Output the listing, starting with the line containing "Task: Tap the" and going on through the end of the listing, as a two-column CSV with the header instruction,answer. Give one row per instruction with its answer, placing each in a single quoted field and replacing any line breaks with spaces.

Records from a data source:
········
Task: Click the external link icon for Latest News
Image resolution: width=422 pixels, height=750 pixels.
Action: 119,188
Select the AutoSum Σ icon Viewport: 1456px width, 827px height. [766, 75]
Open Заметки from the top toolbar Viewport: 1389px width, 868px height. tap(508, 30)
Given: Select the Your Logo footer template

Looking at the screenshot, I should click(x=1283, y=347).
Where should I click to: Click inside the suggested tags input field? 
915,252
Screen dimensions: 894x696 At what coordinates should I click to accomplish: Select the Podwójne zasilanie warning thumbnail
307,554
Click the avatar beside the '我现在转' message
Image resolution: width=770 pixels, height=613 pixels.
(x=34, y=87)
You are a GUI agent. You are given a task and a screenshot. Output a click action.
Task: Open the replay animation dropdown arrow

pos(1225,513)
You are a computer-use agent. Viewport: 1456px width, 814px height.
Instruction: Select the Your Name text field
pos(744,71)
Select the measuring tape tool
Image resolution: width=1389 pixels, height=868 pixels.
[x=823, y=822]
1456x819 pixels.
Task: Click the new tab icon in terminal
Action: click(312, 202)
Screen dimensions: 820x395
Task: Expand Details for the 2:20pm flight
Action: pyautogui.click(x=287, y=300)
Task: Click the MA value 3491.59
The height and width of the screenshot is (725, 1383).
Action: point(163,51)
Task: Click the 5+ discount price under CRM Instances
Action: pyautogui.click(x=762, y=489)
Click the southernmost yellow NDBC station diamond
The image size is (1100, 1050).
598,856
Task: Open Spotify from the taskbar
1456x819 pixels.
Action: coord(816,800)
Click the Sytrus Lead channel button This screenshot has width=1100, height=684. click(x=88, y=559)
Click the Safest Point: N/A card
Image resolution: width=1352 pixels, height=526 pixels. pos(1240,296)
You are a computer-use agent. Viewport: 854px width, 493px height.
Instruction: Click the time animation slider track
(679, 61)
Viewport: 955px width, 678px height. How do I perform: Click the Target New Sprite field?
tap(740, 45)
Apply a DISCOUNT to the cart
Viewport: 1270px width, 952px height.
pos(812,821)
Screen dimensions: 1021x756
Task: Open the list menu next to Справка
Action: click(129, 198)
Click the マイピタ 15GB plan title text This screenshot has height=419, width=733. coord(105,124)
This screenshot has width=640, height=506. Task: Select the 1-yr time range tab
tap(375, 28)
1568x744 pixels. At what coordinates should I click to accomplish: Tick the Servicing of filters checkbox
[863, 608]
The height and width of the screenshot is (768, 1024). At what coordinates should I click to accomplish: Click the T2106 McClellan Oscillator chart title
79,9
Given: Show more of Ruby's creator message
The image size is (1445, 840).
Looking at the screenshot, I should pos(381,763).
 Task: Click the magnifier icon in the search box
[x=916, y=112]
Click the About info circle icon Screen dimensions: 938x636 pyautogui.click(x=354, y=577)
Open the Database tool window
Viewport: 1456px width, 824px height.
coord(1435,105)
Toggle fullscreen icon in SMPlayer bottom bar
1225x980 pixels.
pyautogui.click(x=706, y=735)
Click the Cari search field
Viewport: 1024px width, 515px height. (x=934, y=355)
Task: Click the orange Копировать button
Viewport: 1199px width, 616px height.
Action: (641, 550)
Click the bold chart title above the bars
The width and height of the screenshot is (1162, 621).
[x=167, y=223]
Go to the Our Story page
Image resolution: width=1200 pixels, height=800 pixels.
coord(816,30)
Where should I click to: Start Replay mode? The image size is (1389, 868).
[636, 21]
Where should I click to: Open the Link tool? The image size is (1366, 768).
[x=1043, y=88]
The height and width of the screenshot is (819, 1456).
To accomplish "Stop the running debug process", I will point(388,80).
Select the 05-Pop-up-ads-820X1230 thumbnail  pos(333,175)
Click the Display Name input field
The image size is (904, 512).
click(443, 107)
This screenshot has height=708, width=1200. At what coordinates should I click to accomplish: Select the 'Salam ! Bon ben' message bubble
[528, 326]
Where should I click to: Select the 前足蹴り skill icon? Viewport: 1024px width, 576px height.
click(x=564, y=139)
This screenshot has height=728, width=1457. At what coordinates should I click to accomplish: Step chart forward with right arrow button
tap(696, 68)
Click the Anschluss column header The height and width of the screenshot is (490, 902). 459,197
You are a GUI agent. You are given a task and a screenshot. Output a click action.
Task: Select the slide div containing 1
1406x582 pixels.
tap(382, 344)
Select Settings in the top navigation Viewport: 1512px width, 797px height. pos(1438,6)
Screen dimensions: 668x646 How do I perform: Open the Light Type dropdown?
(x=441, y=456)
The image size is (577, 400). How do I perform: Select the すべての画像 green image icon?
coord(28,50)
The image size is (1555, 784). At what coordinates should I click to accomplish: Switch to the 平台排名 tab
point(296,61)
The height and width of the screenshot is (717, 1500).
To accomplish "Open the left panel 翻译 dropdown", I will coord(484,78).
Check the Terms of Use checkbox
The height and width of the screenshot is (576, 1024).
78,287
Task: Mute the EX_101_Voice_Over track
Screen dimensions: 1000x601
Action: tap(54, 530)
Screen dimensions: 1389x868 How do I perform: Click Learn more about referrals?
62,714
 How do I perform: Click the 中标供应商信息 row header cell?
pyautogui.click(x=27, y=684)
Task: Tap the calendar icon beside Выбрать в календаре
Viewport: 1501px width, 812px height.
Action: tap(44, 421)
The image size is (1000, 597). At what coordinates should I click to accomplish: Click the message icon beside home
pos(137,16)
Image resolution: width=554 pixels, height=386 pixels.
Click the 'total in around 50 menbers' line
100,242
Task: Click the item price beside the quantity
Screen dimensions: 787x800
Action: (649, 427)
········
▸ **Output of the exercise**
instruction,answer
"Task: Tap the calendar icon beside Выбрать в календаре Viewport: 1501px width, 812px height.","Action: tap(44, 421)"
"The image size is (1000, 597). At what coordinates should I click to accomplish: Click the message icon beside home","pos(137,16)"
"Image resolution: width=554 pixels, height=386 pixels. Click the 'total in around 50 menbers' line","100,242"
"Task: Click the item price beside the quantity Screen dimensions: 787x800","Action: (649, 427)"